[Stored entries]

***

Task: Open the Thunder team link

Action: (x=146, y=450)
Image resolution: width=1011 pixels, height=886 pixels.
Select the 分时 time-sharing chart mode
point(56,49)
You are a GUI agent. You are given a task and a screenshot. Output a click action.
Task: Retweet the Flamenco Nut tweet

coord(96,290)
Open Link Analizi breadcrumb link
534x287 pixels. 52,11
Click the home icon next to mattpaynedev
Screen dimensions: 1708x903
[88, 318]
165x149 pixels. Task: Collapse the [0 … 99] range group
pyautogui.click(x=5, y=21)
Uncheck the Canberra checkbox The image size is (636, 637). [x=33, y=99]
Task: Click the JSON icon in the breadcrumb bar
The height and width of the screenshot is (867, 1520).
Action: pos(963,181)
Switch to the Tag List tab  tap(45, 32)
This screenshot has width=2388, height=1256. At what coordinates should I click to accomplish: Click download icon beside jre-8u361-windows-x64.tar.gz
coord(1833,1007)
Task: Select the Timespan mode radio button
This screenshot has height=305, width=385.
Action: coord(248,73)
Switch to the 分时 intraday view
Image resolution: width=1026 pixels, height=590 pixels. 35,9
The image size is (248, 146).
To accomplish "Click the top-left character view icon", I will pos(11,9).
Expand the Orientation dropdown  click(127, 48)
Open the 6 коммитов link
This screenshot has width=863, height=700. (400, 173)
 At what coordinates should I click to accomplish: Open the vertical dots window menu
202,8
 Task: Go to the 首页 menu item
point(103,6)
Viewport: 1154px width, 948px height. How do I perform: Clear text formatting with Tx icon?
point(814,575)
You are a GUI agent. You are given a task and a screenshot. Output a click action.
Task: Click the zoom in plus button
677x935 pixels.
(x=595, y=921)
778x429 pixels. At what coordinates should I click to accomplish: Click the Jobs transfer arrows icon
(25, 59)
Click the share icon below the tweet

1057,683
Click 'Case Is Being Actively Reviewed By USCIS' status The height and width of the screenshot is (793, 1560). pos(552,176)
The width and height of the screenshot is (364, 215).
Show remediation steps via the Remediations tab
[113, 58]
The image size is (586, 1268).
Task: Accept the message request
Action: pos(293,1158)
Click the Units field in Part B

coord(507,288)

***

*Objective*. From the material above, extract each line that contains the string "Select".

*Answer to the problem*.
Select the 分时 time-sharing chart mode
Task: Select the Timespan mode radio button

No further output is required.